The Christian Century magazine last week had a great article that speaks to being a pastor in a secular culture. 

Daniel Simons teaches at the University of Illinois, is a researcher in a field of psychology called visual cognition. His best-known experiment—which can be seen on YouTube—is popularly called “the invisible gorilla.”

The idea behind the experiment is simple. People tend to think—particularly in this secular age—that seeing is believing. For instance, you’d assume that if you were watching people walking in a circle passing a basketball, you’d notice if some dude in a gorilla suit randomly walked through the scene, waving his arms and jumping up and down. That can’t be missed. Yet half the participants in Simons’s experiment miss it. People assume at rates over 90 percent that they are not the kind of people to miss such an obvious, right-in-front-of-your-face event—and yet 50 percent do.

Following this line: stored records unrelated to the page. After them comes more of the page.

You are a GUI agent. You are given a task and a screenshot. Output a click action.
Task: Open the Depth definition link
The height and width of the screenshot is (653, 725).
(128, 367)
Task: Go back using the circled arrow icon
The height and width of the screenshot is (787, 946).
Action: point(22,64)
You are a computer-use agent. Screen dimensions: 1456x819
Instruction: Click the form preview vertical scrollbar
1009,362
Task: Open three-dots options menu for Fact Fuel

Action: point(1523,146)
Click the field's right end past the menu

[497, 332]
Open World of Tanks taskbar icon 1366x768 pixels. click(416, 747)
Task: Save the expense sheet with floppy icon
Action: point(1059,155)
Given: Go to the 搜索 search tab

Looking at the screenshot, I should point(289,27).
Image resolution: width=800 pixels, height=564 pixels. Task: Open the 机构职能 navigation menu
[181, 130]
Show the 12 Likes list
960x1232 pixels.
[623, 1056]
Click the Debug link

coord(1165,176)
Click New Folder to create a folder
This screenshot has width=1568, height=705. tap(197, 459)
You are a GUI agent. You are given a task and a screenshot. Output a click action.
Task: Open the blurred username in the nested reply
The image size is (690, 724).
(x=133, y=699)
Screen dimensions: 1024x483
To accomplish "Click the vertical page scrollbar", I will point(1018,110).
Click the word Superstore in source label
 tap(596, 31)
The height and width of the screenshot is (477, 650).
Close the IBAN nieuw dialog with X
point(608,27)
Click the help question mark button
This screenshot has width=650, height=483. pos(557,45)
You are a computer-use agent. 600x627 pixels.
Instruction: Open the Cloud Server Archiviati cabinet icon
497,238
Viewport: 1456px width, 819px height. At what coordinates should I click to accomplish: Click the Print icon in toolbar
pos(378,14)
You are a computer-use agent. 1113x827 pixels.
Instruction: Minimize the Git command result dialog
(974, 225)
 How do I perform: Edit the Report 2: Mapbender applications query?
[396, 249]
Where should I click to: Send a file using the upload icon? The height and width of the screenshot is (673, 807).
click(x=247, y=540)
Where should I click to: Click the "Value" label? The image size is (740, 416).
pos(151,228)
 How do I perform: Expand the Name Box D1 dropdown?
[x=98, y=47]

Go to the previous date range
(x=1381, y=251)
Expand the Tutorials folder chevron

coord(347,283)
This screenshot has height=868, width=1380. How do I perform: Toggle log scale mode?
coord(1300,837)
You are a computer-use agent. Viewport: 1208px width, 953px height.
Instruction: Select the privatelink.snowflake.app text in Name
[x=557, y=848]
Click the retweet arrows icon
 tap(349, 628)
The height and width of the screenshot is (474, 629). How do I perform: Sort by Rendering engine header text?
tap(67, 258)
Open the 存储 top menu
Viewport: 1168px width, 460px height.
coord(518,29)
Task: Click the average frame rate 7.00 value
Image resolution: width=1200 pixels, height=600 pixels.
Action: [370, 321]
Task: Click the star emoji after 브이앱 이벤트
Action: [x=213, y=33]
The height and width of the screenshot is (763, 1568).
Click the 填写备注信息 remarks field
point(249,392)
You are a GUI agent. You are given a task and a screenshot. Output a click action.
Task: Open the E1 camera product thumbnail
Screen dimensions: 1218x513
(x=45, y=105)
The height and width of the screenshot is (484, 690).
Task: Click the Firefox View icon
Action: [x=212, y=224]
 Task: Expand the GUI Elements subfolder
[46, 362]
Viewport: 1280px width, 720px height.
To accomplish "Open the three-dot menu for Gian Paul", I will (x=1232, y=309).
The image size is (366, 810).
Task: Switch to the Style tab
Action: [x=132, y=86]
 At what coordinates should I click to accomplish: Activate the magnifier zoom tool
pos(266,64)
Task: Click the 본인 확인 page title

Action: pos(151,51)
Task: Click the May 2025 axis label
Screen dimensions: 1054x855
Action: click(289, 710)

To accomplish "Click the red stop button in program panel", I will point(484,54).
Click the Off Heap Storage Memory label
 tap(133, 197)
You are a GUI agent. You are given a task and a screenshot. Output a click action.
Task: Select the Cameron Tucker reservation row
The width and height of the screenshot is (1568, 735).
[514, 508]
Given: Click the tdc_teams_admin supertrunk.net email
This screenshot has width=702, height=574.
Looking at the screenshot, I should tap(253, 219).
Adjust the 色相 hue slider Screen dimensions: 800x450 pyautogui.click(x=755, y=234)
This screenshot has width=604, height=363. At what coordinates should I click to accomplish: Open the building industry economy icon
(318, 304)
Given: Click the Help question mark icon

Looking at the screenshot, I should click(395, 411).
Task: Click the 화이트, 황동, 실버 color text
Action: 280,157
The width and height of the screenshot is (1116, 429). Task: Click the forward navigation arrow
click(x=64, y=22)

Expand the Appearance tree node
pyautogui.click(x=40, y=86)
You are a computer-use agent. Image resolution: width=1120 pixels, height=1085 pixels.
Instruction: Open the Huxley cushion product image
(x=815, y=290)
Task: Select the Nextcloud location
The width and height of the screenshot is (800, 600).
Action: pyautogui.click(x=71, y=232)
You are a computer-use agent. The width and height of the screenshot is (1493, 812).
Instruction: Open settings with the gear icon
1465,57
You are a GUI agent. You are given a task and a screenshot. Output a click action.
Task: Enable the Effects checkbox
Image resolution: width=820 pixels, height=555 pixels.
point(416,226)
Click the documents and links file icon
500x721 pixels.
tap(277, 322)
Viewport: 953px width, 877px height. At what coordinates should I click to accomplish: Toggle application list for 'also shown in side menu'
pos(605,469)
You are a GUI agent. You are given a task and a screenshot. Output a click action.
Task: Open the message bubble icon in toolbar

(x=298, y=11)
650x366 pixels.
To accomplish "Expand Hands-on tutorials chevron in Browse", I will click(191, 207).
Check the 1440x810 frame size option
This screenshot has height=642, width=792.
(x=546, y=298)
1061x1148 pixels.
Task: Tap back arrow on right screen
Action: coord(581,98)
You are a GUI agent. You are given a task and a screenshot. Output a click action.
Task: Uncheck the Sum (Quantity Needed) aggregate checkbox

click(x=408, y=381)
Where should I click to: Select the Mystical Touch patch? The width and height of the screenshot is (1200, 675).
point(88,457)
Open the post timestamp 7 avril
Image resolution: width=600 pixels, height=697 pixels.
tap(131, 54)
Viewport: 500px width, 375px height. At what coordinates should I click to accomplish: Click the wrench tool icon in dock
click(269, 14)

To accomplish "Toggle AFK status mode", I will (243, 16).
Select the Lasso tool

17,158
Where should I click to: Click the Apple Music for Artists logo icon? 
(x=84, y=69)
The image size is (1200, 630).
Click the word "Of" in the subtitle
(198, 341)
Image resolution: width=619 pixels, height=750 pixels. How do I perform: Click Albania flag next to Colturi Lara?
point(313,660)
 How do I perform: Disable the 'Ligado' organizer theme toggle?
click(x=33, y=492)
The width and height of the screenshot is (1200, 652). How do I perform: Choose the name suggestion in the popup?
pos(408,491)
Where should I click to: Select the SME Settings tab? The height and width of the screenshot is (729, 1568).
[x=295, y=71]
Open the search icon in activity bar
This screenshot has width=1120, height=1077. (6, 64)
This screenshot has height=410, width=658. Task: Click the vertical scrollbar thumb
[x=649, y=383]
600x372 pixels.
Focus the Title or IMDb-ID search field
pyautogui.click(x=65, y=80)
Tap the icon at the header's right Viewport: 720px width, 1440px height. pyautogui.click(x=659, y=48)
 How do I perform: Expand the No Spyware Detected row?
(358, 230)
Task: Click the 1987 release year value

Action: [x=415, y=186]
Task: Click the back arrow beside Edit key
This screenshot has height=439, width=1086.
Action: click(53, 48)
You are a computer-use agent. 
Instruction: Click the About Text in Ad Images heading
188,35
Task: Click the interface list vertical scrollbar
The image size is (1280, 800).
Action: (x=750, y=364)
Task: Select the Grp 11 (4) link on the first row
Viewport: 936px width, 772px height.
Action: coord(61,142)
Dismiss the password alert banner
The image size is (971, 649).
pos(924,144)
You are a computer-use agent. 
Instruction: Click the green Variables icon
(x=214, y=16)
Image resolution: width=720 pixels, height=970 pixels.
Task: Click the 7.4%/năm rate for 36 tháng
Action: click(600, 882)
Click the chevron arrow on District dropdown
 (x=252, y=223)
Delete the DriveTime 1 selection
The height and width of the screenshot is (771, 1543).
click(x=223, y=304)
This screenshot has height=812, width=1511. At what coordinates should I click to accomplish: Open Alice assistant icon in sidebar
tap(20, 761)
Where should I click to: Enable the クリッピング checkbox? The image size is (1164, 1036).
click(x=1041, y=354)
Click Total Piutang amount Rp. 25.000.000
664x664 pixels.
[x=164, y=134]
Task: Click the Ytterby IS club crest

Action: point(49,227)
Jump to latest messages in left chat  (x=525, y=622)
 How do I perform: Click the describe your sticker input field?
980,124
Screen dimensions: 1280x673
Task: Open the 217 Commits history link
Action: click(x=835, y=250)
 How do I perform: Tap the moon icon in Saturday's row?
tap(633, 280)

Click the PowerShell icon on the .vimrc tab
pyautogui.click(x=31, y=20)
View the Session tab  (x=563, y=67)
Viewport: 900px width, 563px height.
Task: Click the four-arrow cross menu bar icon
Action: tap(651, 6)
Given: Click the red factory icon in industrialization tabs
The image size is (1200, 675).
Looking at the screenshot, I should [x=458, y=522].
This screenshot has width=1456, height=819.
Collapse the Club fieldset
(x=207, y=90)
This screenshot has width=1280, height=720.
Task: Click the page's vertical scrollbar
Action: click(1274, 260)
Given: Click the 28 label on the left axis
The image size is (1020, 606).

The experiment shows that if people are looking for a gorilla, they see a gorilla. But if your attention is elsewhere—for instance, on counting the number of times the basketball is passed—at least half will miss the gorilla.

That’s just how Simons’s experiment is set up. Two groups of people, some in white shirts and others in black, pass a basketball between them as they move. The observer is asked to count how many times people in the white shirts touch the ball. Seconds into the sequence, the gorilla comes walking through. Afterward, half the observers are shocked when asked if they saw a gorilla. Most assume there was no such thing and that those who say they saw a gorilla are either liars or crazy.

Simons’s point is clear: perceptions of reality are contingent on our mode of attention. What we are prepared to focus on determines what we see. And what we focus on- the article describes as an immanent frame.

The article continues to make the point is that we all live in an immanent frame.  God is in the background, and our day-to-day, moment-to-moment attention is on material things.

Most people are unwilling to stop paying attention to what society deems most important. They can’t, as it were, stop counting the number of basketball passes—or focusing on their bank accounts, Twitter followers, product promotions, or consumer purchases—to attend to something different.

Pastors too live in the immanent frame, drawn to pay attention to measurable things like church budgets, membership rolls, programs, and the data on denominational decline. Pastors have observation blindness too.

And yet real experiences of divine action occur. The problem is not that God is not visible but that (to pursue the analogy) God is the gorilla to whose appearance we have been blinded.

There is, however, a way to avoid this observation blindness, a way even to encounter the event of God speaking. This is the way of prayer.

Prayer is the broadening of our attention on the world around us, looking for the arrival of God, who announces himself by speaking to us and calling us to pray for others in and through the actions of ministry.

That’s the beauty of this morning’s message. There is an immanence, that is an urgency, built into this scripture around the return of Christ. Keep your eyes and heart on what matters most, the kingdom, peace, the love of Christ and let that be what informs the choices you make in your life. And how you live that life, and what you stand up for in your convictions, which are not ruled by your pocketbook or your national pride, but by something much greater, like your conscience, which God lords over.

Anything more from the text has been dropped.